● **Required task**
Reproduce every line of text in the records below word for word, leaving out the pictures.

+++++

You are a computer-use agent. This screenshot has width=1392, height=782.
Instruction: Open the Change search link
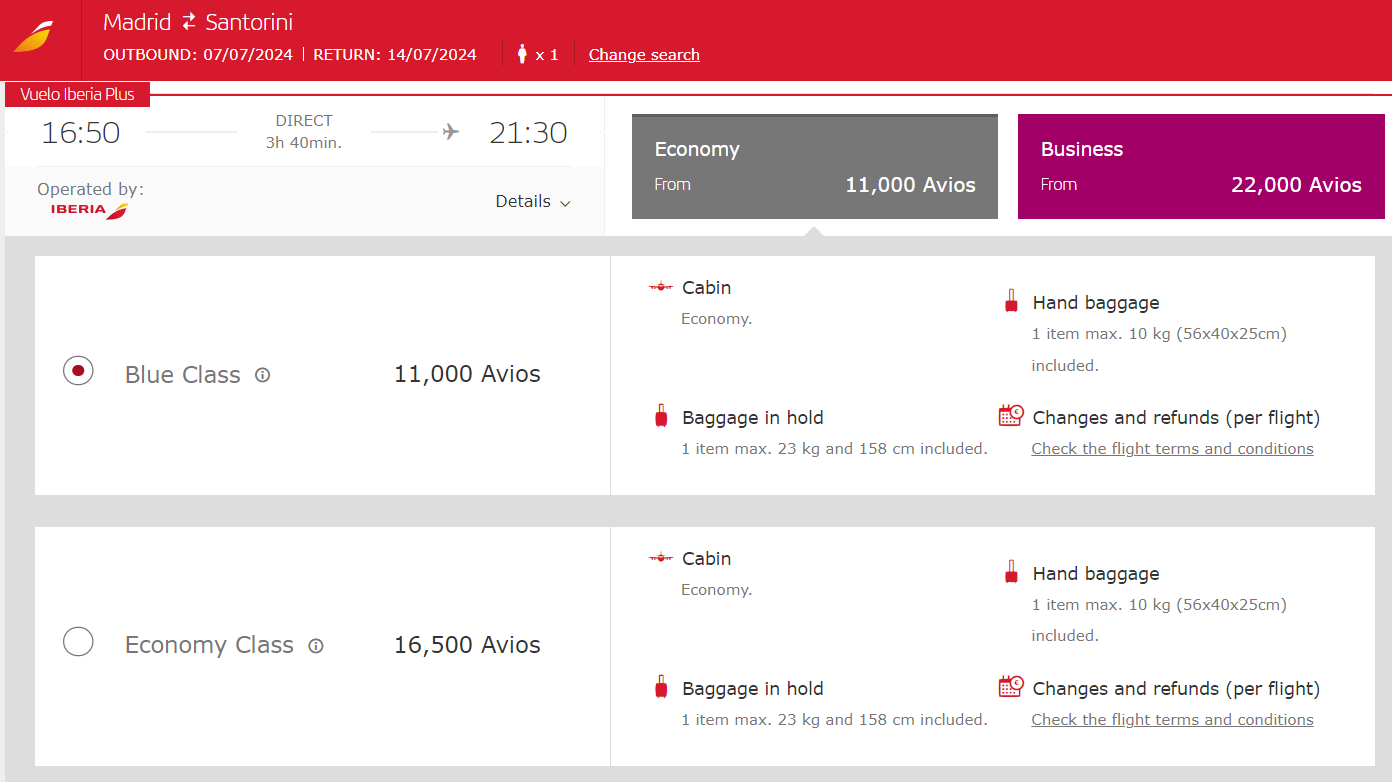tap(644, 55)
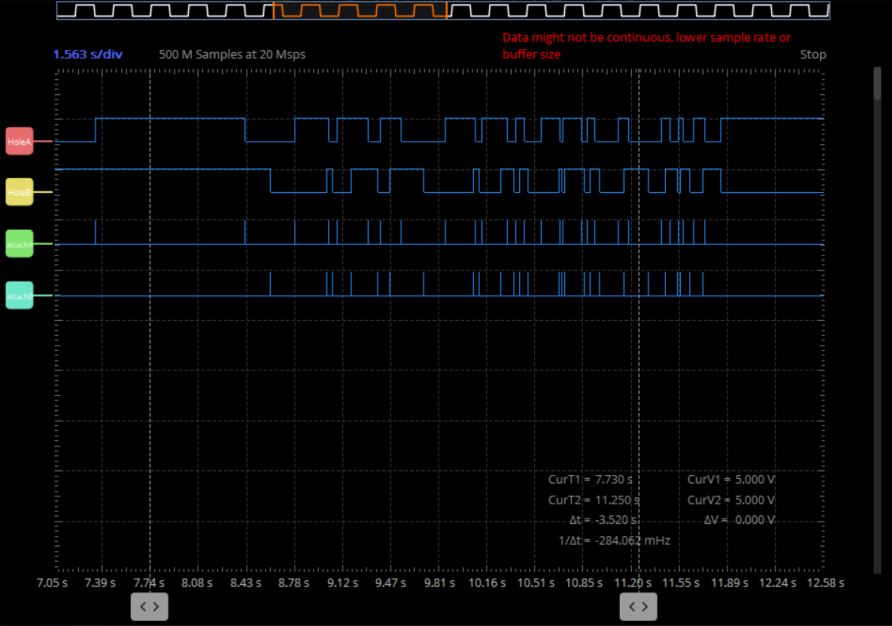Click the 500 M Samples at 20 Msps label
This screenshot has width=892, height=626.
click(x=232, y=54)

+++++

● **Expected output**
You are a computer-use agent. This screenshot has width=1392, height=782.
Instruction: Open the Change search link
tap(644, 55)
Click the 500 M Samples at 20 Msps label
This screenshot has width=892, height=626.
click(x=232, y=54)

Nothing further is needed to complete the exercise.